On peut ne pas attendre…

par ANDRE CICCODICOLA
Publié le 23 mars 2021 à 11:03

Par les temps qui courent, lorsqu’une bonne nouvelle s’annonce, elle fait l’effet d’une perle au milieu d’un champ ostréicole. Cette perle nous vient d’Angleterre. Uber, le géant de la réservation de voiture avec chauffeur, a dû octroyer aux « auto-entrepreneurs » qu’il exploite sans vergogne le statut de travailleurs salariés, avec salaire minimum, assurances sociales et congés payés. C’est une première mondiale, quasi une révolution pour la société (américaine) dont la capitalisation atteint 70 milliards de dollars. On le sait, la fortune de son business repose sur un principe génialement cynique : offrir un service aux consommateurs par le biais d’une application numérique en ayant recours à de faux indépendants donc sans obligations sociales. Les dirigeants d’Uber croyaient ainsi détenir la martingale sauf que… vingt chauffeurs britanniques sur les 70 000 utilisés par Uber ont dit stop ! Ils ont réclamé le statut de ce qu’ils sont : des salariés.

Un séisme à San Francisco

À San Francisco, siège de la société, leur demande a fait sourire les deux fondateurs Travis Kalanick et Oscar Salazar. Mais quand les vingt de Londres ont fait savoir qu’ils portaient leur demande devant les tribunaux britanniques, leur sourire est devenu rictus. Ils ont envoyé leur armée d’avocats rompus à toutes les manœuvres procédurières pour faire un sort à cette rébellion. Ces « Astérix » londoniens se sont entêtés. Avec leur syndicat, ils ont déjoué tous les pièges et porté l’affaire devant la plus haute juridiction britannique. Quand la Cour suprême a considéré que le temps de connexion à l’application, le contrôle permanent du groupe sur leur activité et les évaluations constantes des 70 000 chauffeurs faisaient d’eux des salariés comme les autres, le rictus est devenu grimace. Ce qui été vécu comme une libération pour des milliers de chauffeurs a eu l’effet d’un séisme du côté de San Francisco. Les boss ont eu beau tourner les attendus de la Cour suprême dans tous les sens pour y déceler un défaut, aucun recours n’était plus possible. Ils ont dû plier. Les tremblements de terre ont toujours leurs répliques. Celui provoqué par nos Astérix britanniques a eu lieu. Après l’annonce du verdict de la Cour suprême, l’action Uber a chuté de 17 % et la dégringolade continue. Pourtant, il y a un an, l’entrée en bourse laissait espérer une capitalisation à 120 milliards d’euros : les boursicoteurs et les fonds de pension espérant tirer un maximum de bénéfices du système Uber qui concerne aussi la livraison à domicile. Un gros blues s’est depuis emparé de tout ce joli monde. La décision de la justice britannique pourrait faire boule de neige dans les soixante-cinq pays où Uber a installé son système d’exploitation new look. Il chamboule aussi le modèle des plateformes numériques au Royaume-Uni et au-delà.

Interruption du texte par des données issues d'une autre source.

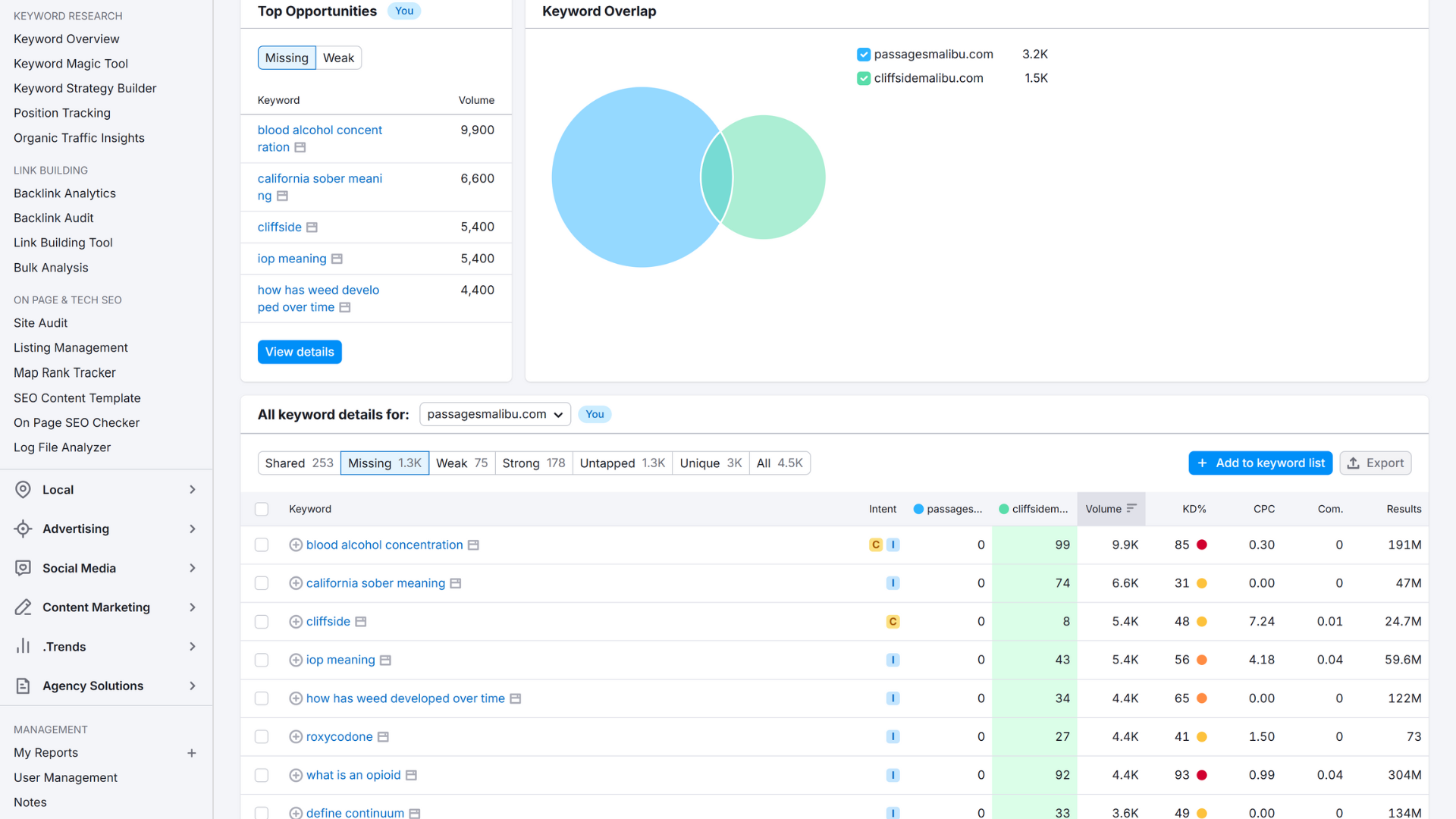
Task: Expand the Local sidebar section chevron
Action: [x=193, y=489]
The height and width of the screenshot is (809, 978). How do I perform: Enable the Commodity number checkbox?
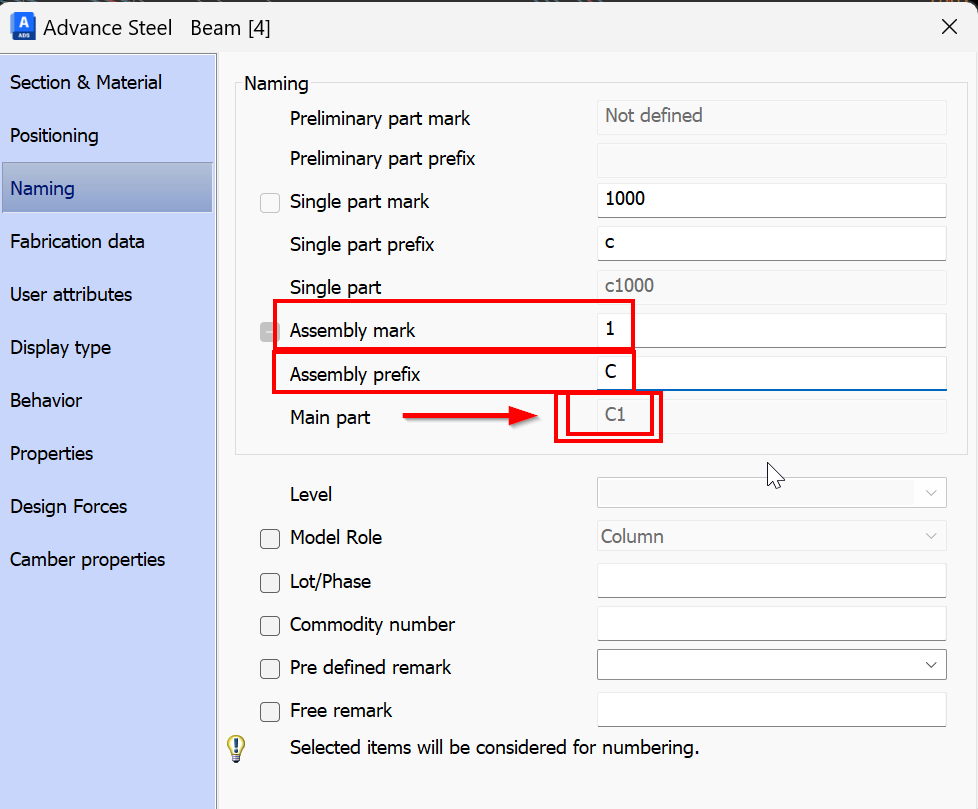click(269, 626)
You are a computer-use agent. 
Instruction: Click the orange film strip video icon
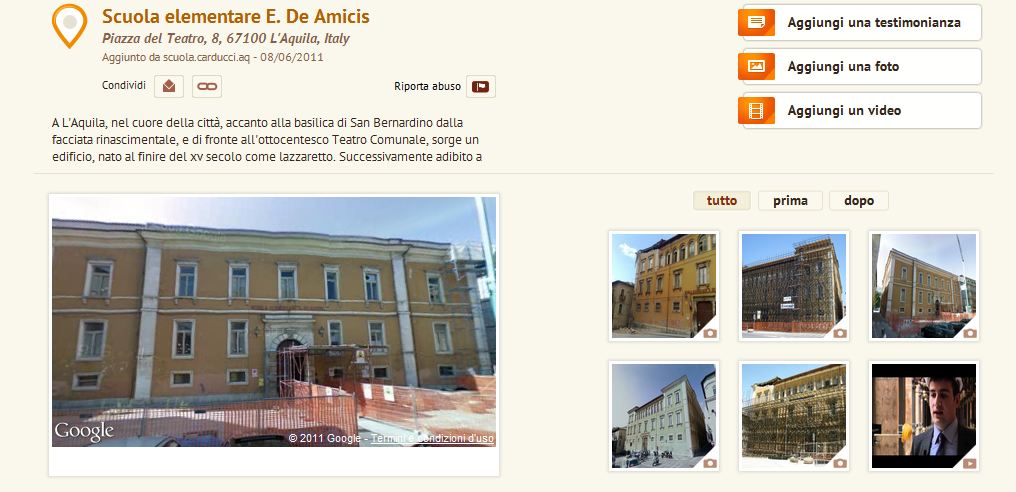(756, 110)
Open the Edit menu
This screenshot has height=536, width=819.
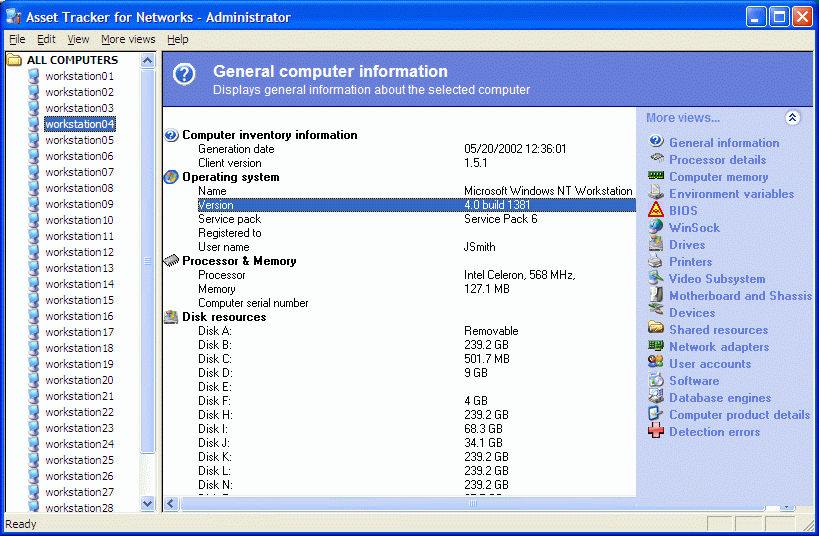pyautogui.click(x=46, y=39)
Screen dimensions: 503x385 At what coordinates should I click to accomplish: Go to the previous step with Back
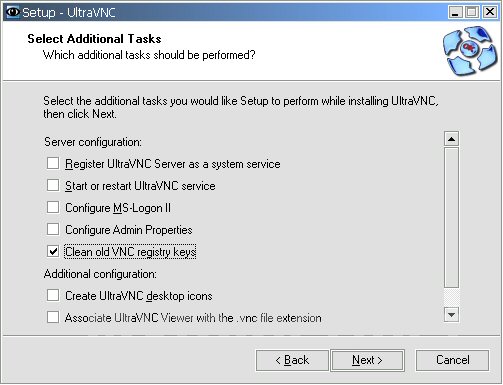pyautogui.click(x=292, y=360)

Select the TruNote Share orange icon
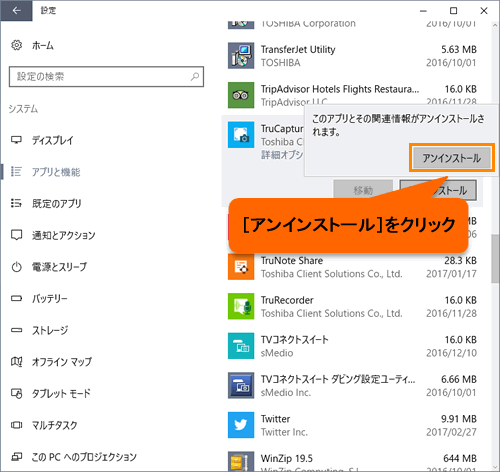tap(241, 267)
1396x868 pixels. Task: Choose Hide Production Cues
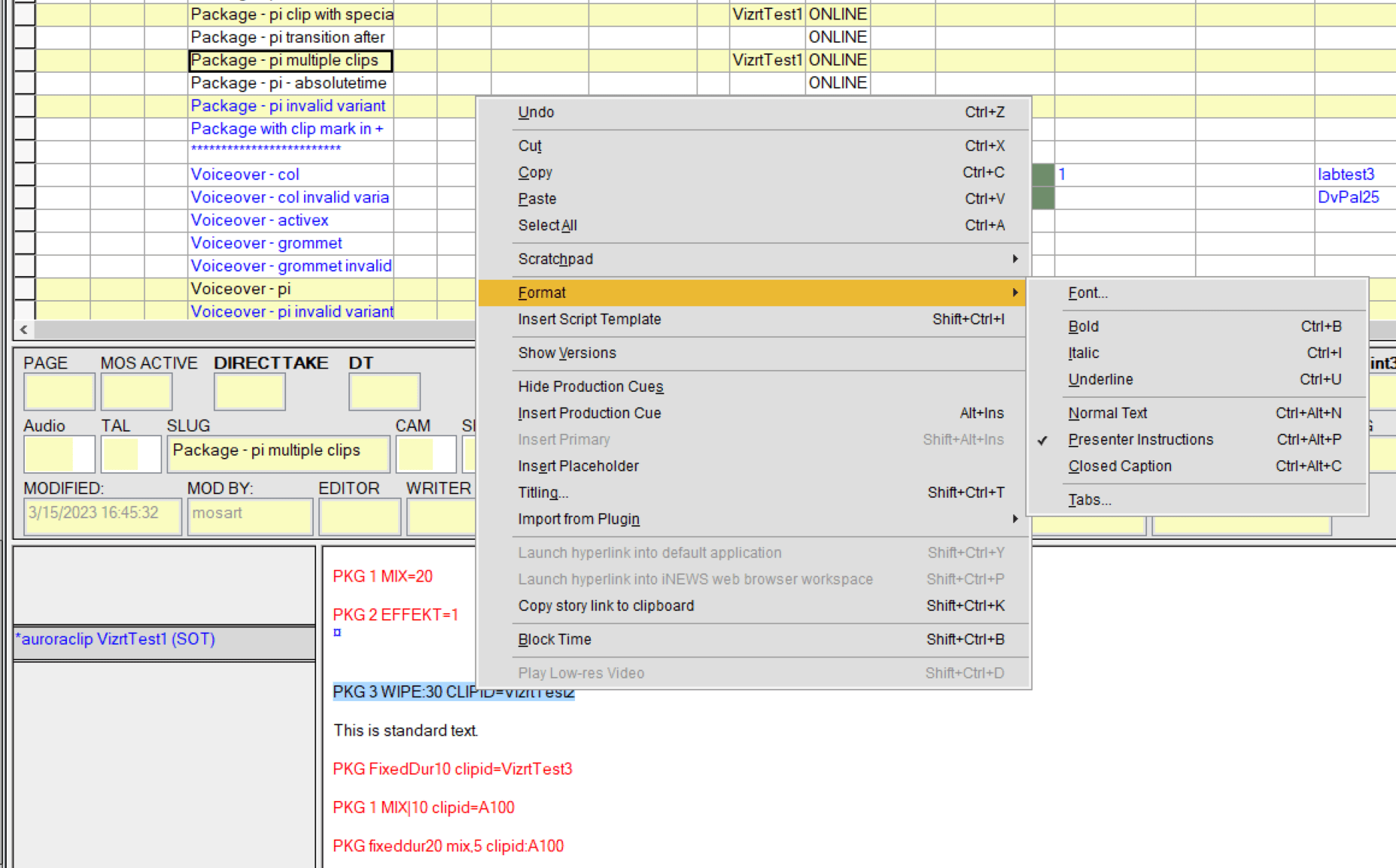pos(590,386)
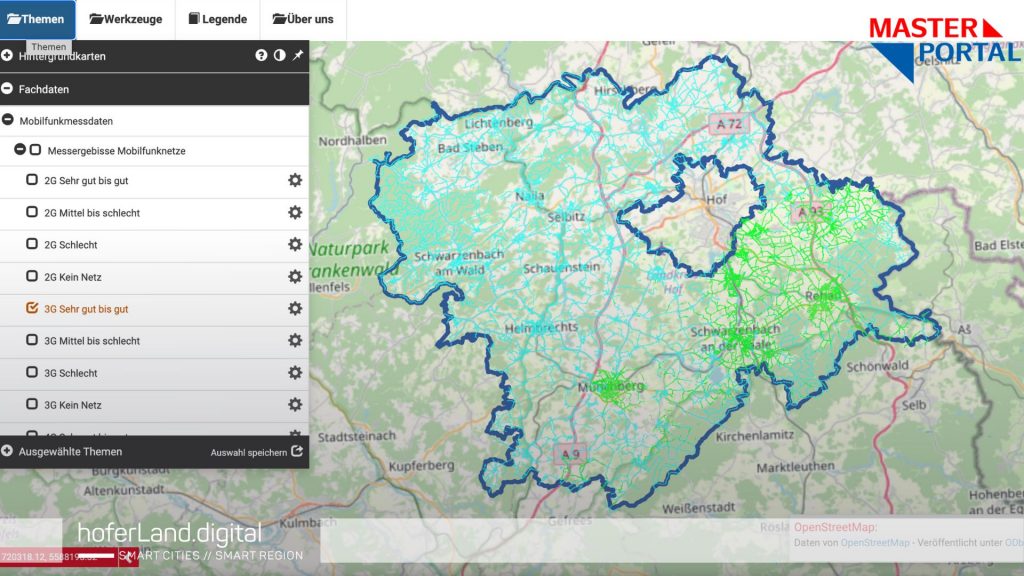Check the 3G Kein Netz layer
This screenshot has height=576, width=1024.
coord(32,404)
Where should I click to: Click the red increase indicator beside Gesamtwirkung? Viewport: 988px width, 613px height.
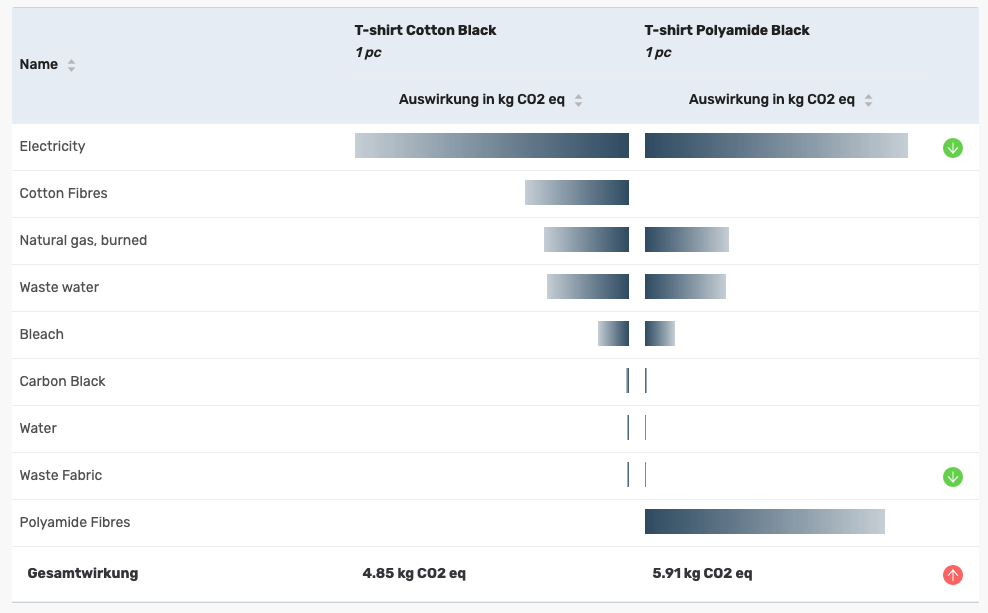(953, 574)
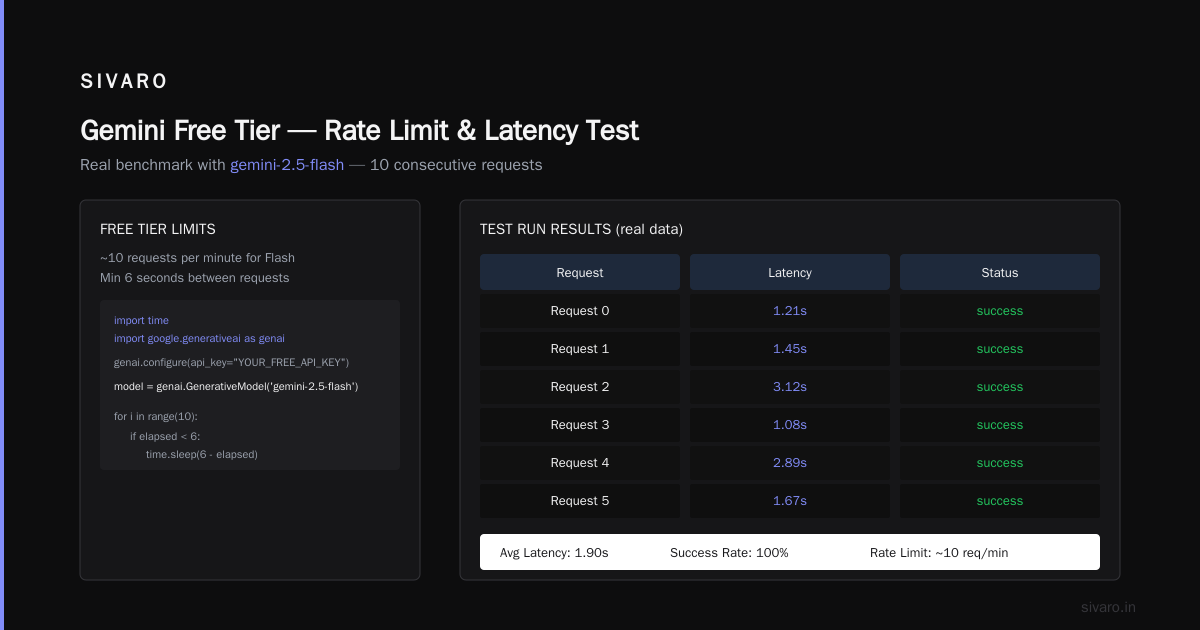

Pour une Sécurité sociale de l’emploi

En France, le système Uber est dans le collimateur, bien qu’il ait ses adeptes au plus haut niveau de l’État. Rappelons qu’en 2008, Emmanuel Macron avait co-écrit avec Jacques Attali un rapport destiné à Sarkozy. Il visait à déréguler le code du travail pour « libérer la croissance économique ». Uber et d’autres comme Deliveroo y ont fait leur nid. On sait désormais que ces recommandations auront surtout libéré les profits et fabriqué de la précarité et des bas revenus. L’affaire Uber UK amorce-t-elle un revirement ? Elle témoigne déjà que tout devient possible dès lors que la résistance sociale se fait. Elle met aussi à mal l’idée mille fois assénée que la concurrence étant, il faudrait attendre l’acceptation de tous les pays développés pour qu’une règle sociale soit applicable. On peut ne pas attendre, nous disent les 20 de Londres. Enfin, elle met sous les feux de l’actualité la proposition de Fabien Roussel, candidat communiste à la présidentielle de 2022, de créer une Sécurité sociale de l’emploi qui garantirait tous les parcours professionnels, reléguant ainsi la précarité au rang de mauvais souvenir comme le fut jadis la corvée seigneuriale.